Dry grains from leguminous species, such as soybeans (Glycine max L.), common beans (Phaseolus vulgaris L.), chickpeas (Cicer arietinum L.) and corn (Zea mays L.), are regularly consumed for human nutrition. This paper showed the possibility of estimating bulk density as quality parameter of 4 different dry grains (soybeans, common beans, chickpeas and corn) in a same model using the average values of color descriptors from digital images combined with an artificial neural network, with low computational costs. These food products are good sources of carbohydrates, protein and dietary fiber, and they possess significant amounts of vitamins and minerals and a high energetic value. Estimation of the physicochemical properties of grains is challenging due to variations in shape, texture, and size and because the grain colors appear similar to the naked eye. In this work, an analytical method was developed based on digital images converted into ten color scale descriptors combined with a neural model to provide an accurate parameter for grain quality control with a low computational cost.

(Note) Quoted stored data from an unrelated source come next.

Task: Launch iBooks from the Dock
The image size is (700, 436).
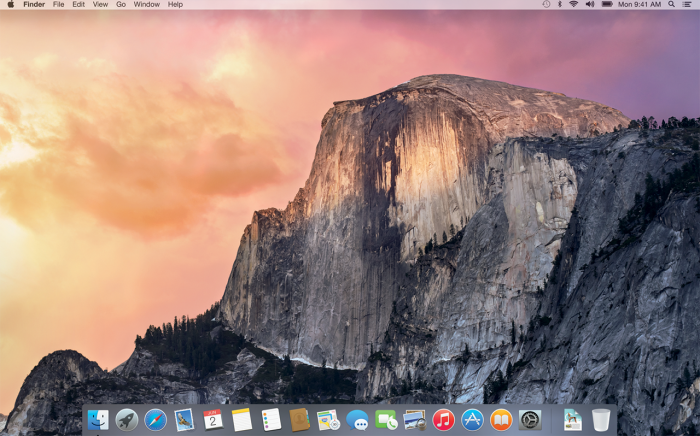Action: pyautogui.click(x=501, y=420)
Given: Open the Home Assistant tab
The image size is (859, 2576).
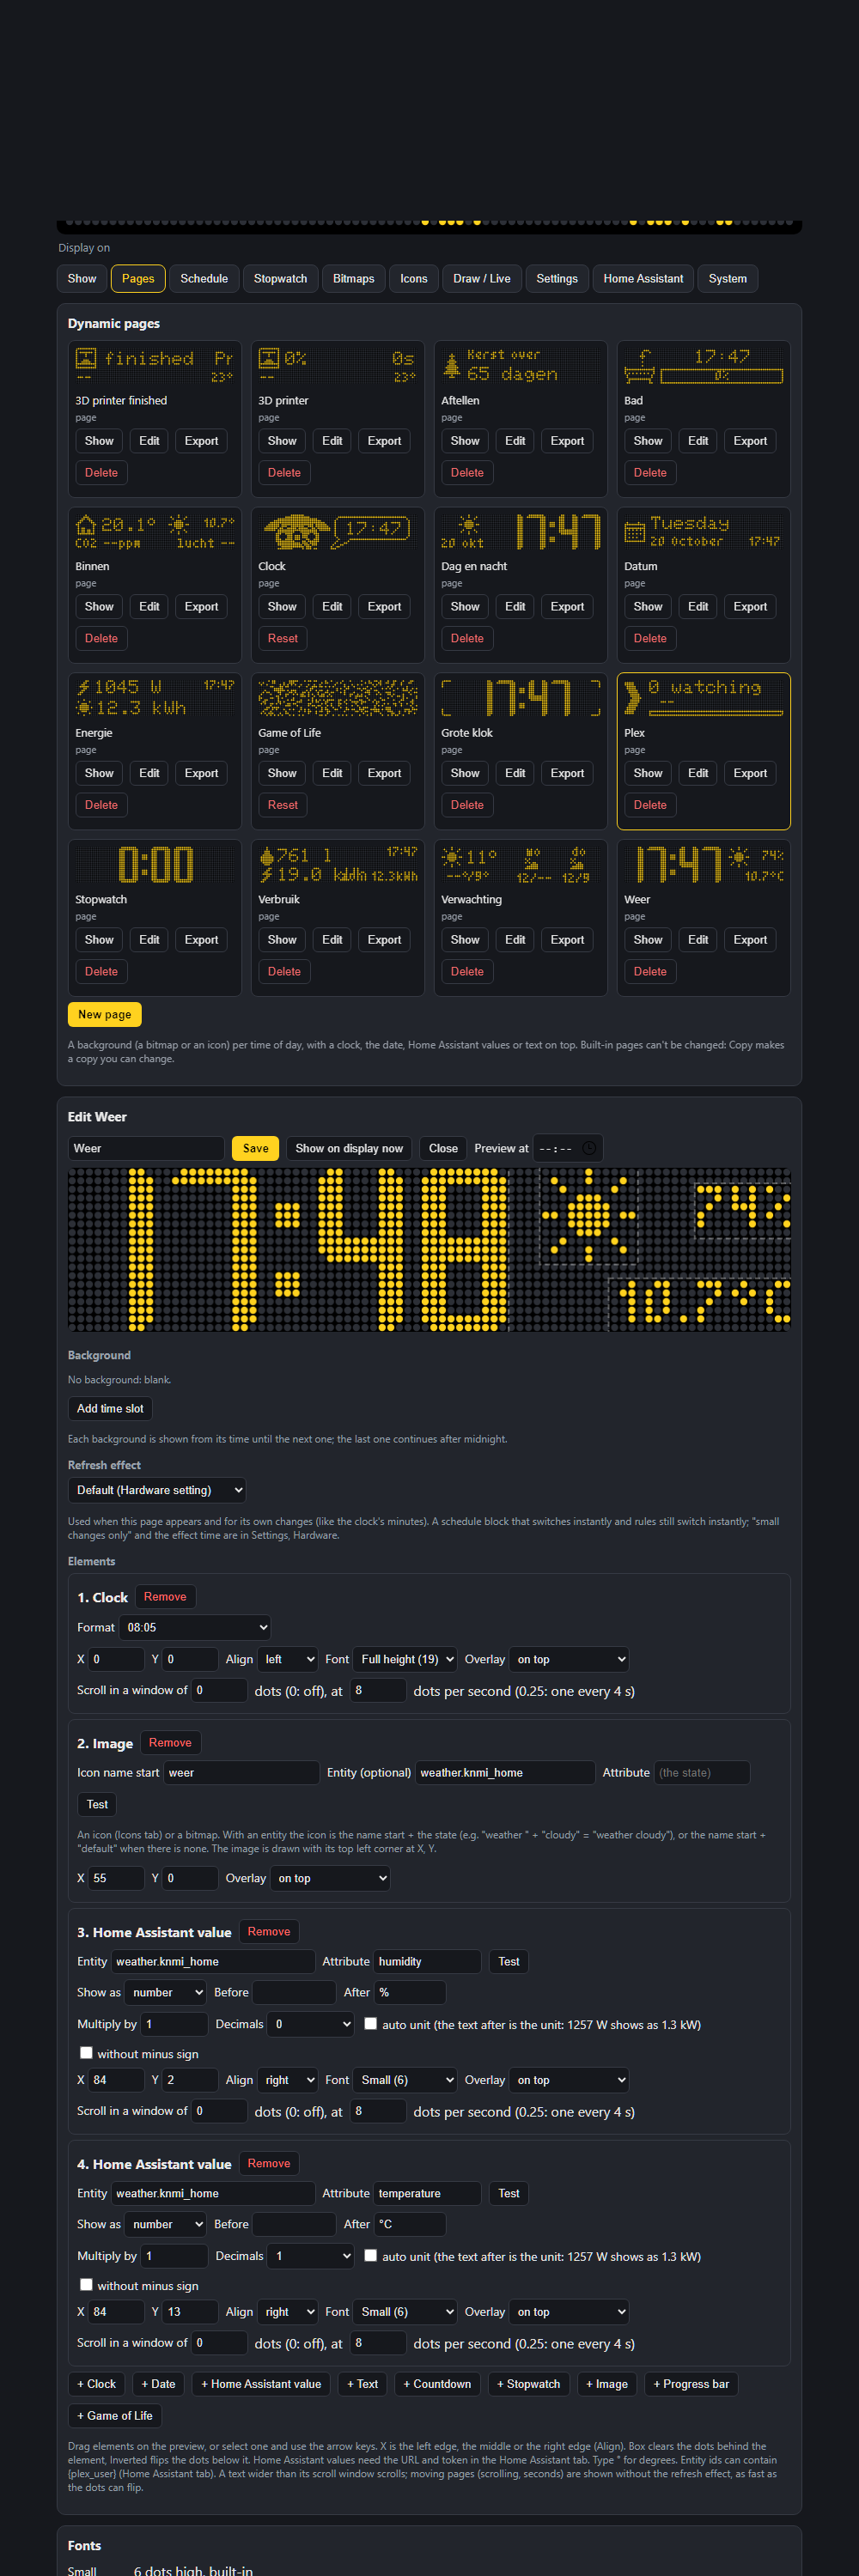Looking at the screenshot, I should (643, 279).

The bulk densities of four type of grains, i.e., soybeans, beans, chickpeas and corn, were predicted using numerical data represented by the average values of color histograms of a ten color scale (red - R, green - G, blue - B, hue - H, saturation - S, value - V, relative RGB and luminosity - L) from digital images combined with artificial neural networks (ANNs). The reference bulk densities were empirically measured. A very good correlation between the reference values and values predicted by the ANN was achieved, and with a single ANN developed for the four grains, a correlation coefficient of 0.98 was observed for the test set. Moreover, the relative errors were between 0.01 and 5.6% for the test set.